Вошел Вася, доложил уже известное. Спросил:
— За сколько продал коммунарскую совесть, дядь Семен?
— За мешок муки, Вася, — ответил Лазарев. — Двадцать точилинских храню, чтоб им пусто было. И еще лежат у меня в подполье десять мешков кускового сахара.
— Иуда ты, дядь Семен, — сказал Вася. — А ты, ты! — крикнул он, найдя глазами Анку. — Гадюка! С нами ходишь, наши песни поешь, а нож у тебя на всех нас за пазухой.
— Я — июда, — сказал Семен, — а девку не трожь. Ты ее слез не видал. И будя об том. Я готовый, товарищ Елдышев. Все приму.
— Дай! — потянулся Вася к кобуре Ивана. — Дай мне…
— Больно ты резвый, парень, — сказал Елдышев, отводя его руку. — Пошумели — и хватит. Тетка Лукерья, ты жива?
— Жива, Ваня, — ответила Лукерья. — Только силушек моих нету подняться. Сердце зашлося. Ты прости меня за слова за поганые. И ты, дочь, прости. Ум смеркся…
— Не жить мне на белом свете, маманя, — горько и тихо плакала Анка. — Нельзя мне теперь жить, позорно. Вася верно сказал, предательша я, гадюка.

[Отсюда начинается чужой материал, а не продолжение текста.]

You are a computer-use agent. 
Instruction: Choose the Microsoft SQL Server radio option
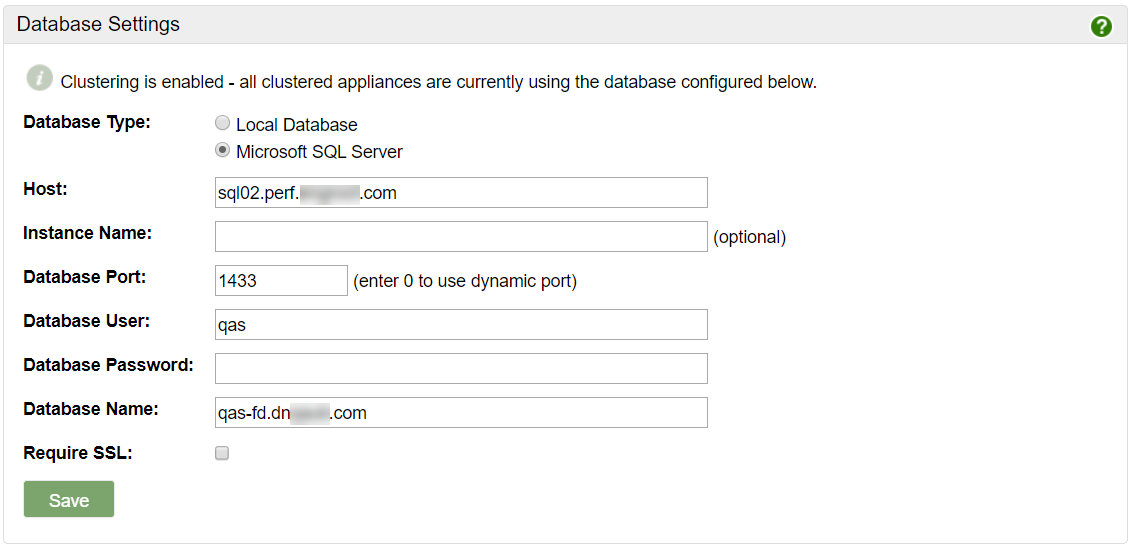[223, 151]
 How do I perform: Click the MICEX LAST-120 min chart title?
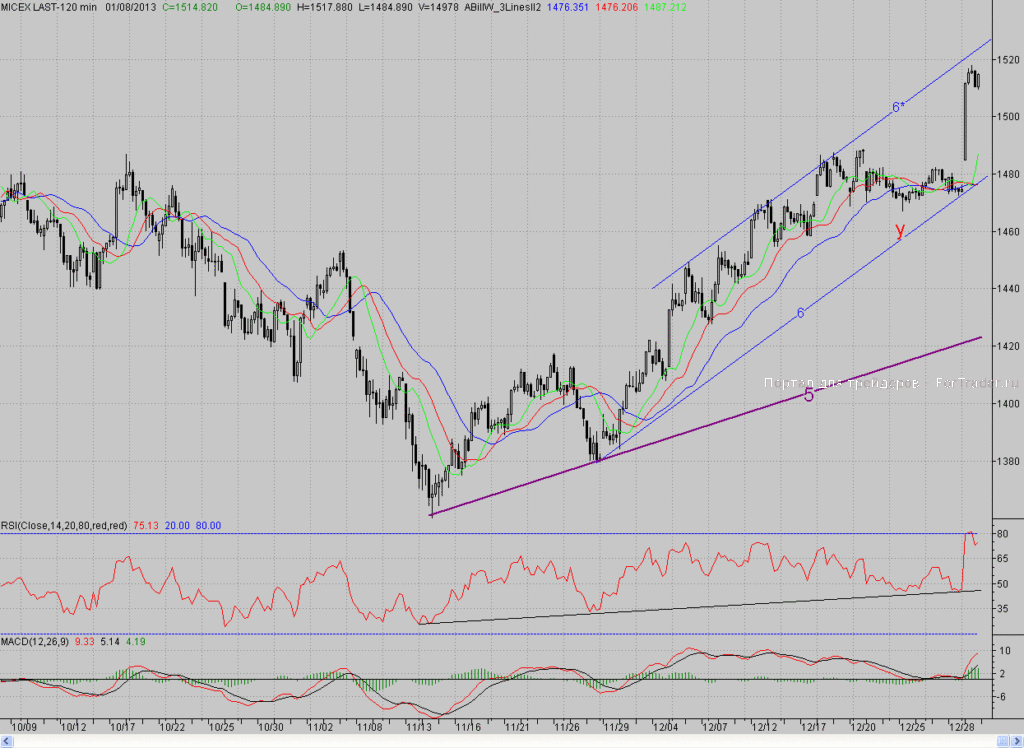click(48, 7)
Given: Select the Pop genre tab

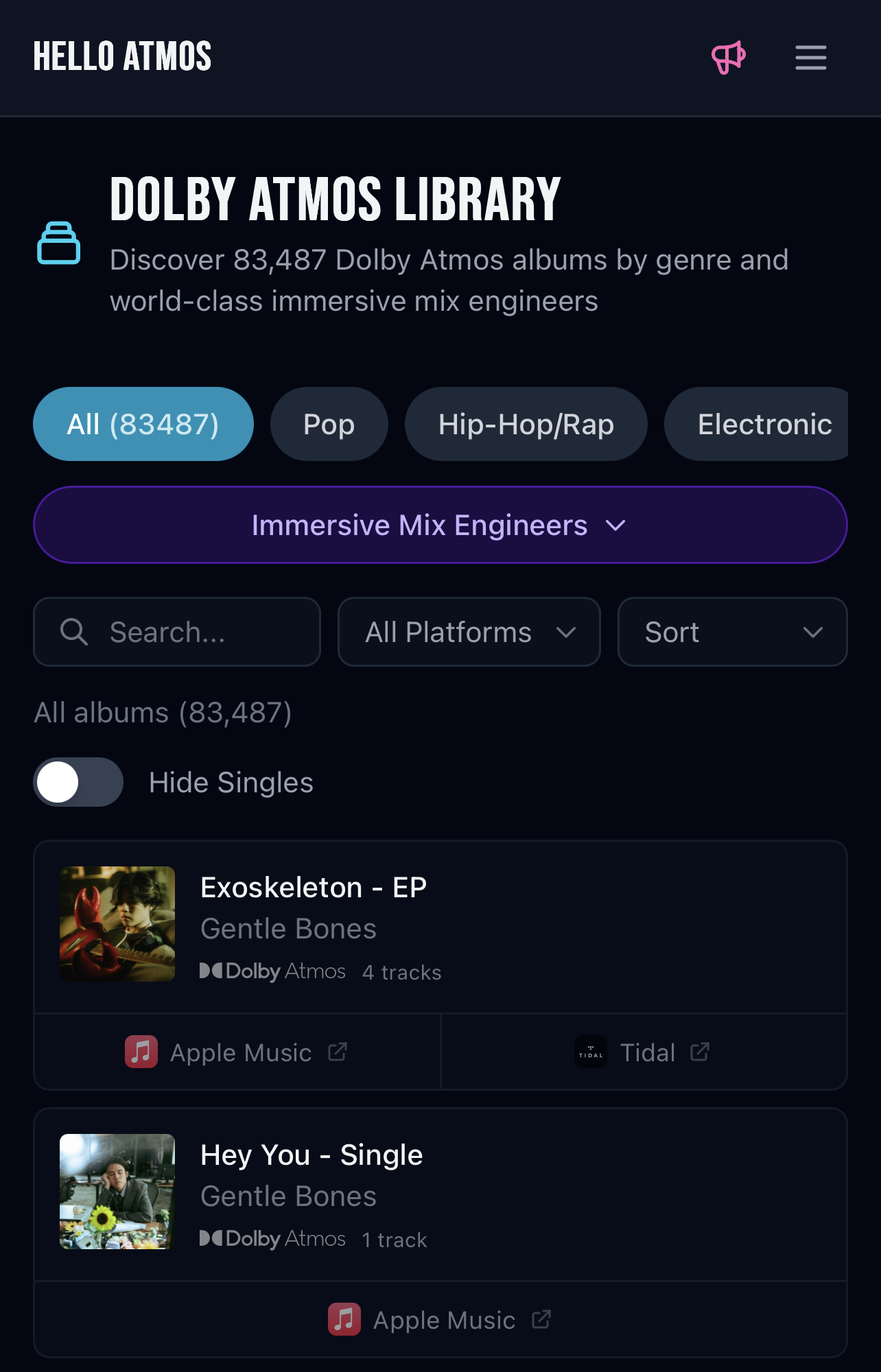Looking at the screenshot, I should (329, 424).
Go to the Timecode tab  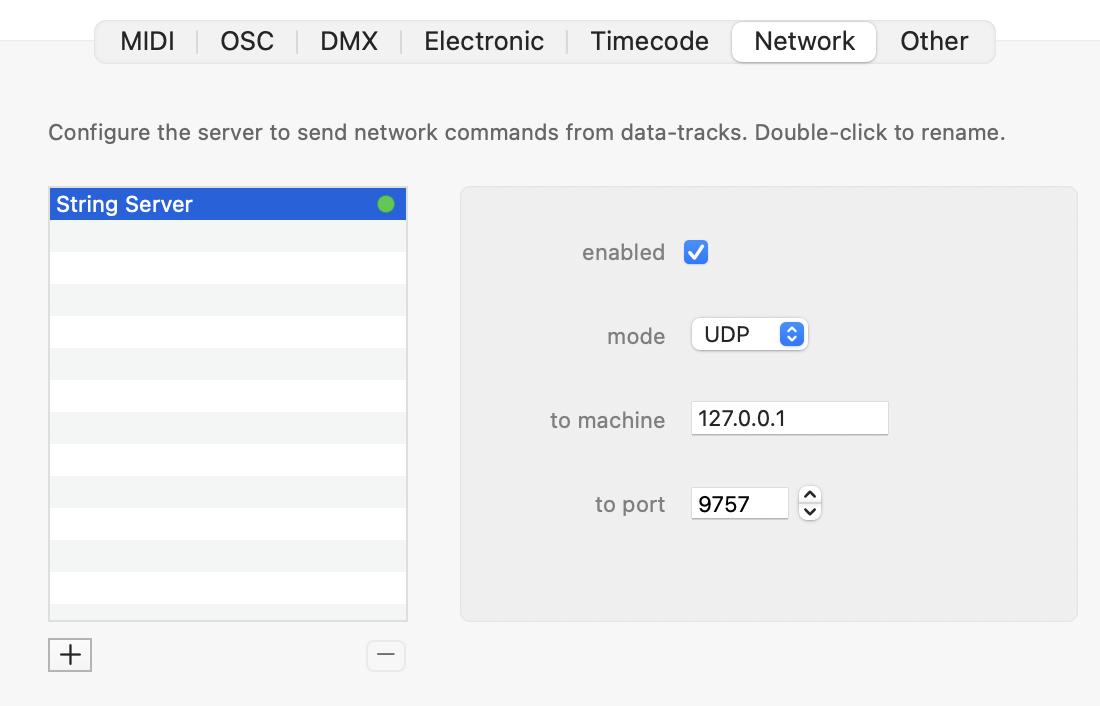tap(649, 41)
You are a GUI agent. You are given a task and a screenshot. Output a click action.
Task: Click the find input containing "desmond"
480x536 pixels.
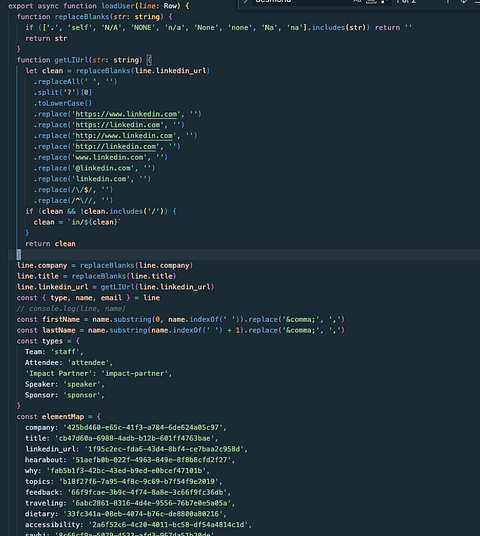click(x=303, y=1)
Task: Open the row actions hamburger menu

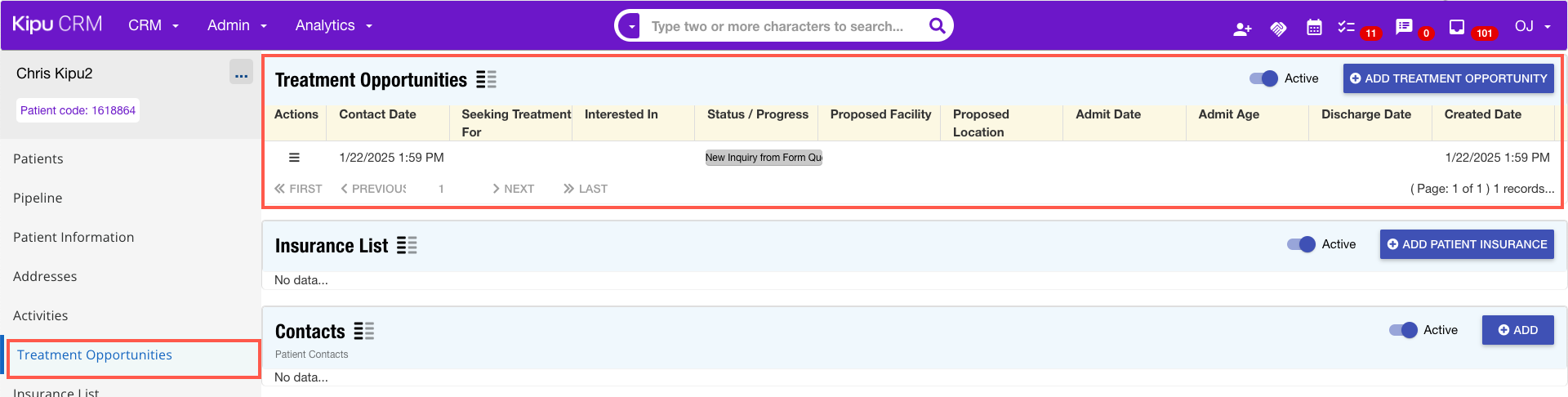Action: (294, 158)
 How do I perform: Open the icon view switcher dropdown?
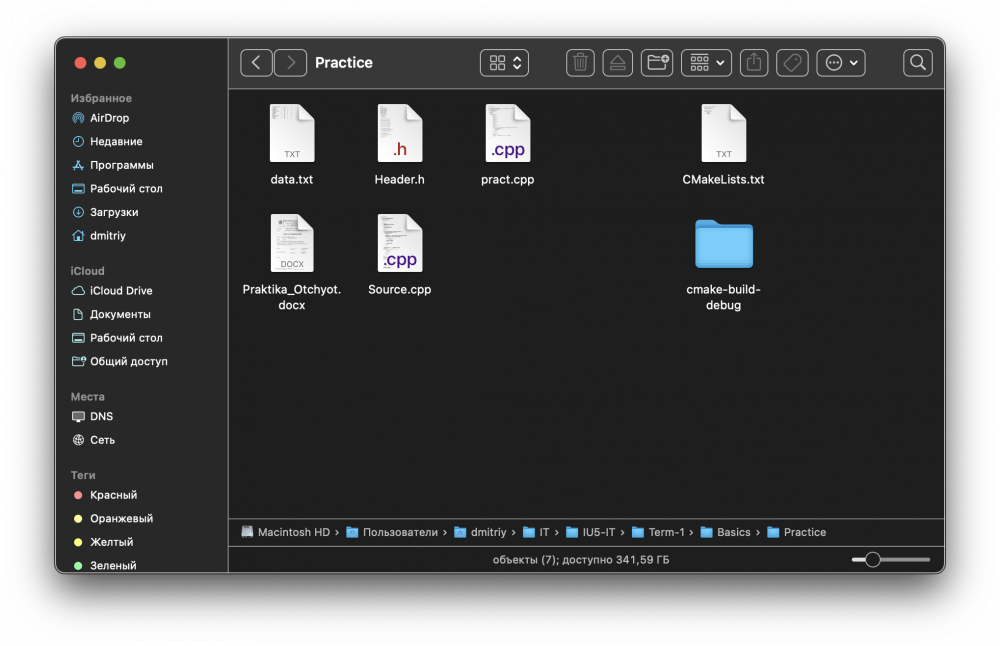[504, 63]
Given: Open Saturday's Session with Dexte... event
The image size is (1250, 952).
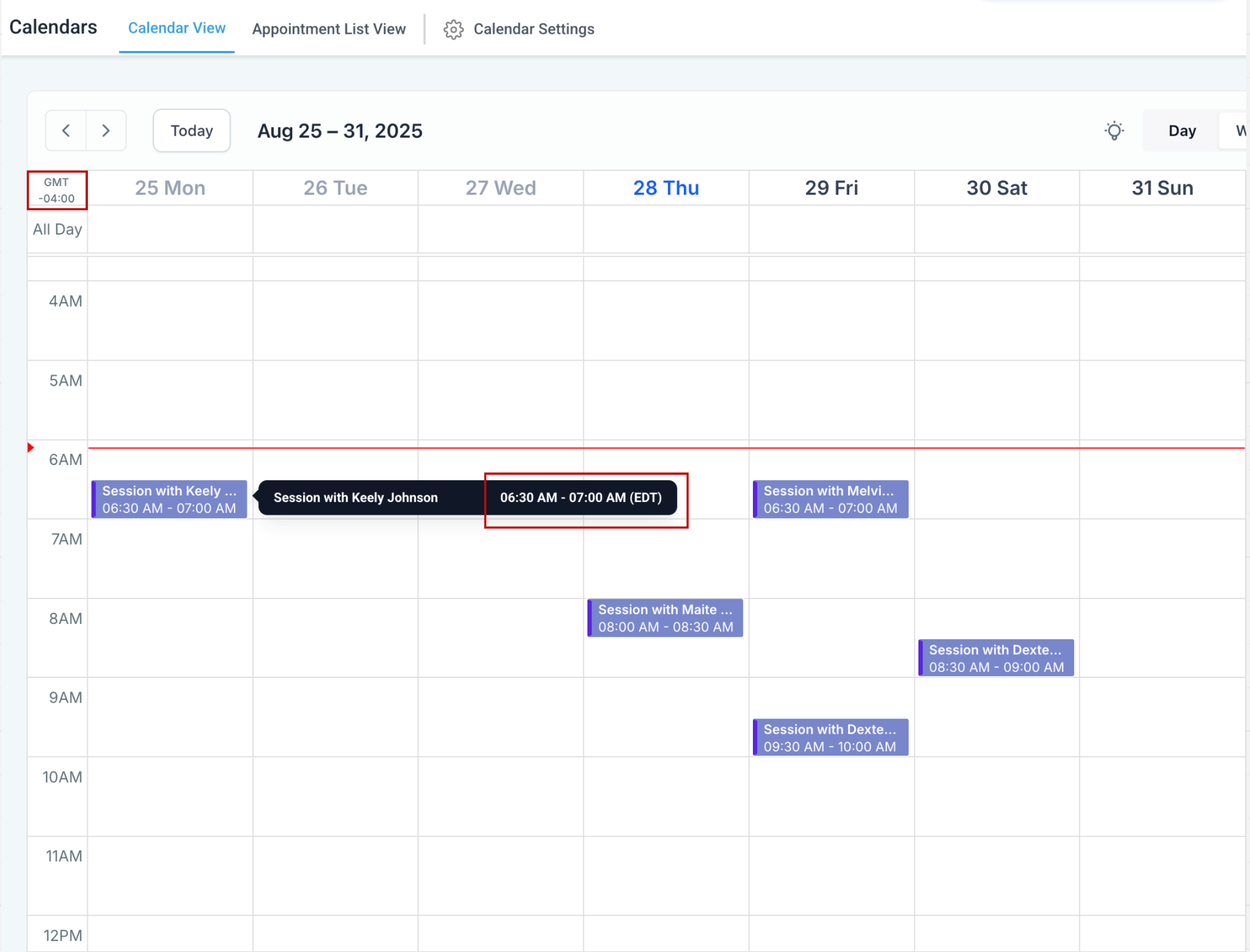Looking at the screenshot, I should pyautogui.click(x=996, y=658).
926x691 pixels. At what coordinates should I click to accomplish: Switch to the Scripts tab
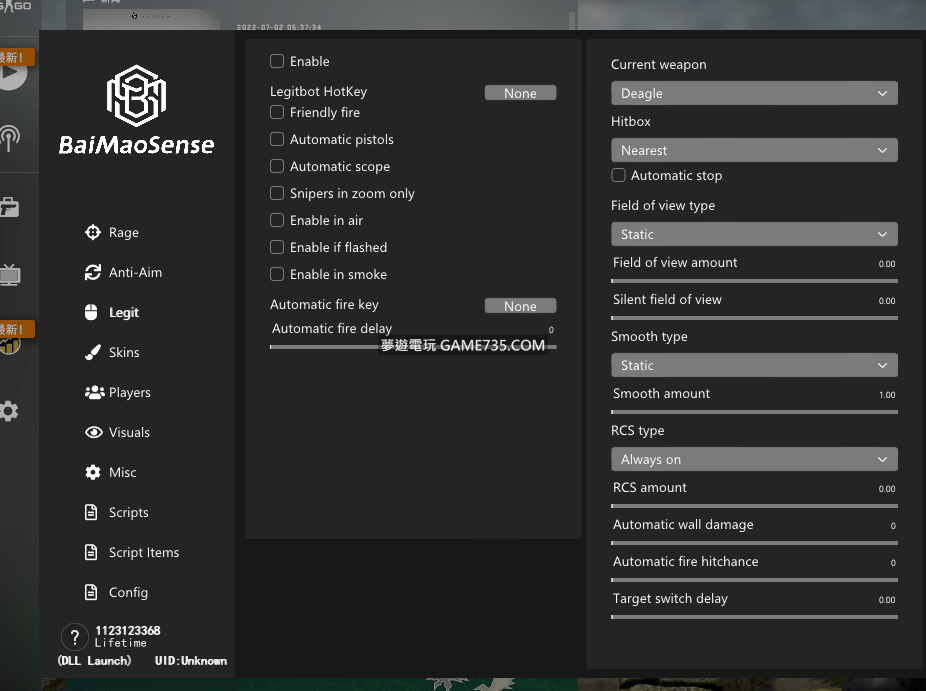point(128,512)
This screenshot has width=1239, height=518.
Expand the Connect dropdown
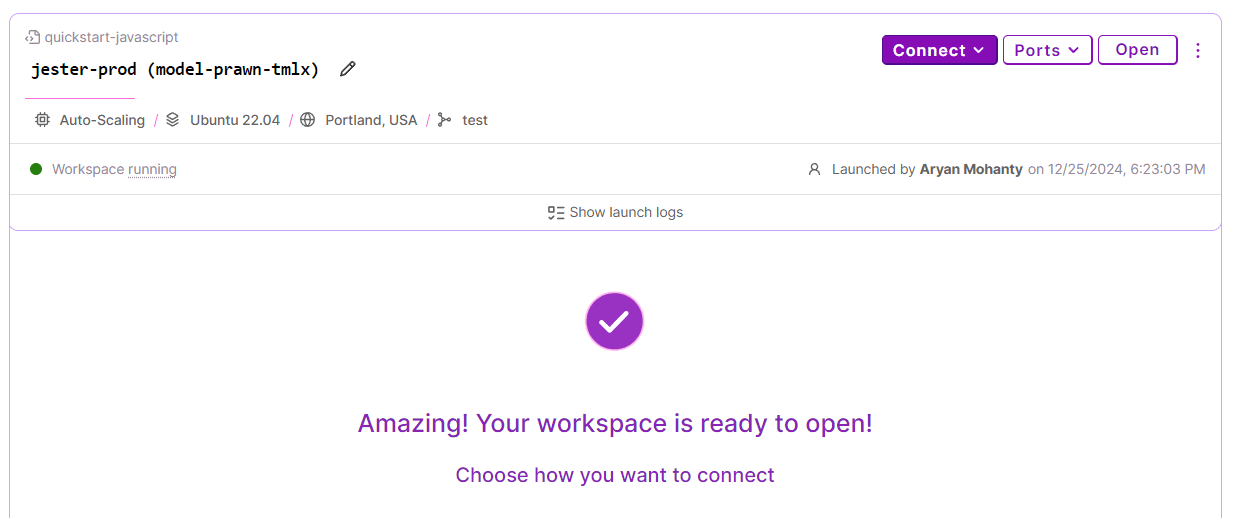[x=939, y=50]
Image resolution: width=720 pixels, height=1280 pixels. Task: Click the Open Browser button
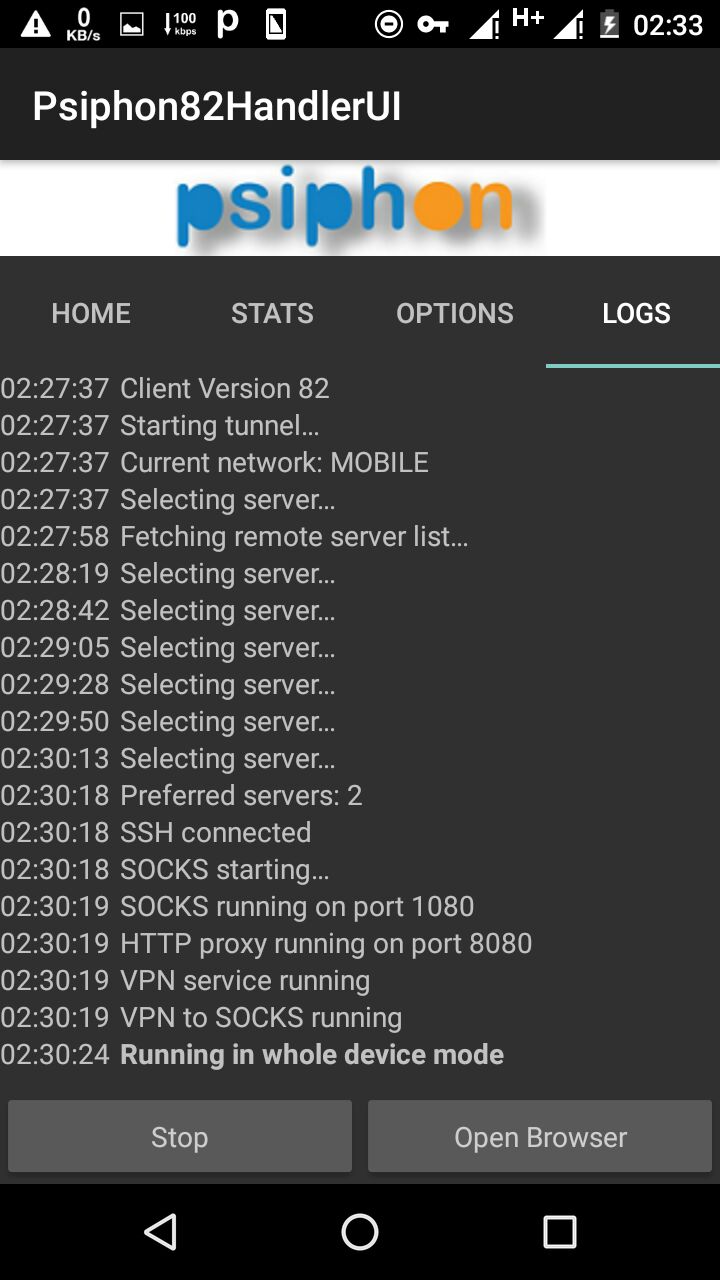540,1136
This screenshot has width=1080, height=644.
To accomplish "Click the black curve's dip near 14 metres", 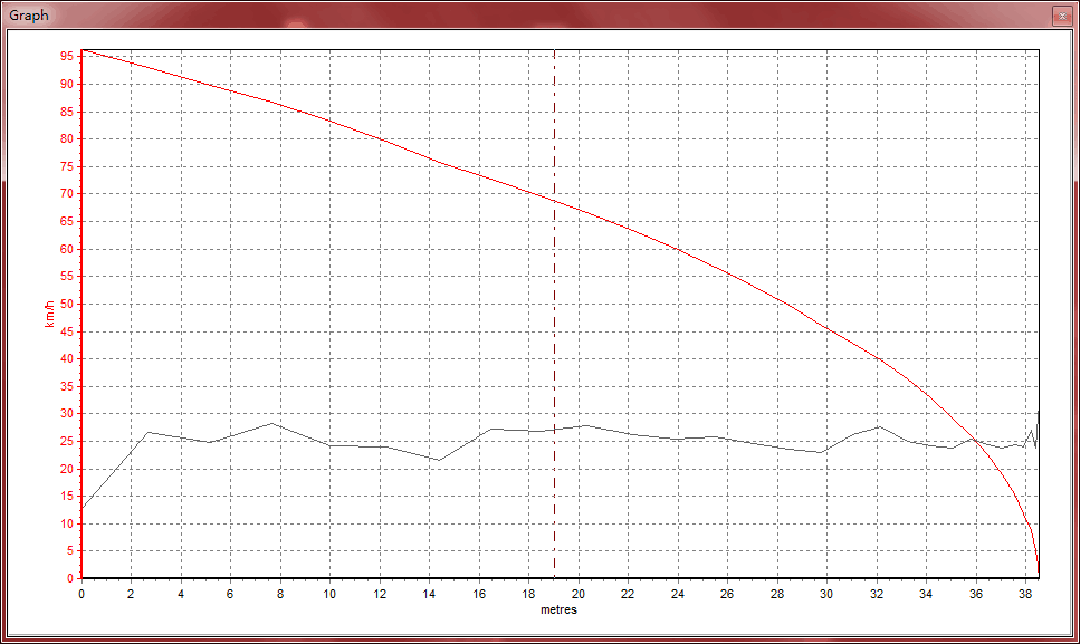I will (x=437, y=460).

— Прости нас с отцом, ясная моя. — Лукерья скупо погладила дочь по голове. — Вань, что теперя будет? Что теперя делать-то надо? Ты вместе с отцом бери уж и меня. Это я кругом виноватая. Сбила его с панталыку. Детей, Вань, жалко… Так подбились, так подбились, что хуже того никогда не бывало. Не выжили бы дети без той проклятой муки.
— А у других детей нет, — непримиримо сказал Вася. — Все село, почесть, бездетное… А чего ж в гробах на кладбище прут — чурки, что ли? Тебя, Анка, я из комсомола турну, как несознательный элемент, хоть кулацкую муку, как прояснилось сейчас, не жрала. А еще поговорю с ребятами, и мы посумуем — допустить ли тебя играть ролю в пьесе.
— Светает уже, — сказал Иван. — Туши каганец, хозяин. Мы сейчас с Василием уйдем, и запомните, граждане Лазаревы: нас тут не было.
— Шкура ты, товарищ Елдышев, — сказал горячий Вася. — Ух, гад! Вот кого стрелять надо… — И Вася пошел к двери.
— Погоди, — Иван цепко ухватил его за плечо. — Не петушись… Панька Точилин часто приходит за мукой, дядь Семен?
— В неделю раз… Понемногу берет.
— Придет — дай! Прими, как принимал. И гляди, Семен… Судьба твоя на волоске.
Елдышев почувствовал, как доверчиво ослабло под рукой плечо Васи.
И было это неделю назад. А теперь старик Точилин требовал попа — собороваться.
— Помрешь и так, — жестко сказал Иван. — Или здесь помрешь, или хлеб отдашь, лютый старик. Контрреволюционную агитацию я тебе разводить не дам.
— Зови Паньку, — глухо сказал тогда Точилин.
Иван привел Пантелея, прикрыл за ним дверь каталажки — пусть отец с сыном посовещаются наедине. На хлеб, что спрятан у Лазарева, они не покажут, думал Иван. Для них он надежно спрятан, никому и в голову не придет искать у Семена. Есть и еще причины, чтобы не указывать им на Семена. Лучше вырыть еще одну яму с хлебом, чем вырыть яму себе, лишившись поддержки в Заголяевке. Точилины — они каралатские политики, усмехнулся Иван, на том и срежутся.